[TEXT TO READ start]
World Orchestra Week (WOW!) in August showed not just wonderful passion and commitment from the excellent National Youth Orchestra of the United States of America, but several ravishing concerts from orchestras around the world. On top of performances of Rimsky-Korskov’s Scheherazade and Barber’s Symphony No. 1 by the NYOUSA, and the Africa United Youth Orchestra playing Dvořák’s Symphony No. 9—performances that could stand with any professional ensemble—there was the fantastic social feeling of the musicians celebrating each other, the audience, and the music. (GG)
3. Stravinsky: The Firebird and The Rite of Spring. Klaus Mäkelä/Orchestre de Paris.
On the brink of leaving one prominent post for two even more prestigious ones in Chicago and Amsterdam, the young Finnish maestro transported listeners to the Paris of 1910 and 1913, or at least to the sensation of hearing these now-classic works as shockingly new. The March concert at Carnegie Hall showed that today’s Parisian musicians are at least as good as their predecessors at administering the shakes and shivers of these early Stravinsky masterpieces—and probably much better. (DW)
4. Brahms’ Piano Concerto No. 1. Vikingur Ólafsson with Manfred Honeck/New York Philharmonic.
Manfred Honeck conducting the New York Philharmonic in Beethoven’s Symphony No. 7 was inducement enough to hear this concert. But it was Vikingur Ólafsson that made this concert outstanding. The pianist’s sparkling transparency and etched articulation, as displayed in music of Bach, Mozart, and Glass, was utilized to channel the expressive weight of Brahm’s massive concerto. The pianist makes music sing like few others, and, with this music’s long lines and lingering effects, that made for a memorable experience. (GG)
5. Yuja Wang playing music of Messiaen, Debussy, Scriabin, and Chopin.
[TEXT TO READ end]
[INFORMATION SHOWN start]
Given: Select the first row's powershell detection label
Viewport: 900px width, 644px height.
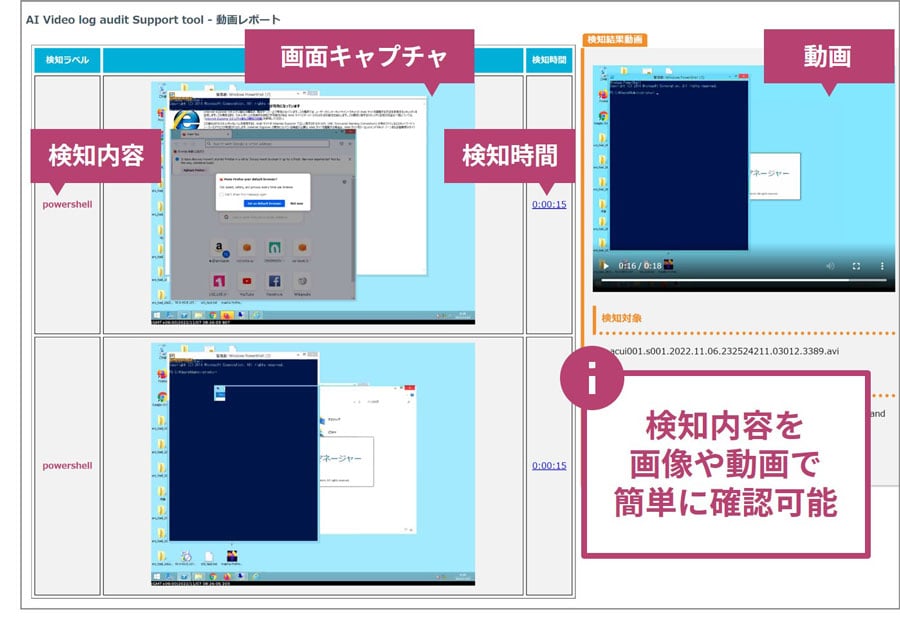Looking at the screenshot, I should 67,204.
[INFORMATION SHOWN end]
* **OBJECTIVE A**:
Summarize the concert reviews in two sentences.
* **OBJECTIVE B**:
Carry the concert reviews forward from their final line.
The listing is separate material with no connection to the concert reviews.

* **EXERCISE RESULT A**:
World Orchestra Week in August featured passionate performances by the National Youth Orchestra of the United States of America and by orchestras from around the world, along with a strong feeling of musicians celebrating each other, the audience, and the music. Klaus Mäkelä and the Orchestre de Paris made Stravinsky's The Firebird and The Rite of Spring sound shockingly new at Carnegie Hall in March, and Vikingur Ólafsson, with Manfred Honeck and the New York Philharmonic, turned Brahms' Piano Concerto No. 1 into a memorable experience.

* **EXERCISE RESULT B**:
As always, Yuja Wang did this May recital at Carnegie Hall her way, with stunning attire, riveting presence at the piano, and changing the program order on the fly (including that of Chopin’s Four Ballades). She also inhabited each composer’s world fully while subtly suggesting links between them, and mining every ounce of drama from Chopin’s most epic works. (DW)
6. Michael Stephen Brown’s recital for the Chamber Music Society of Lincoln Center.
The term “musician’s musician” refers to someone whose playing has impeccable technique and taste, yet often hides the fact that with those come extroverted qualities like style, energy, and expression. Michael Stephen Brown’s solo recital of Haydn, Debussy, Ravel, Mendelssohn, and his own compositions was beautifully programmed and played, full of the pleasures of the piano and Brown’s musical artistry. (GG)
7. Shostakovich: Symphony No. 14. Parlando/Ian Niederhoffer.
This gripping performance of Shostakovich’s rarely heard, penultimate symphony was one of the season’s intense and darker highlights. Ian Niederhoffer, Parlando’s founder and music director, has a probing intellect and eclectic musical tastes, reflected in pairing Aida Shirazi’s Umbra with the Shostakovich. The final movement of the symphony was a sublime musical depiction of bleakness and despair. (RP)
8. Music of Tan Dun, Joel Thompson, and Mendelssohn. Jaap van Zweden/New York Philharmonic.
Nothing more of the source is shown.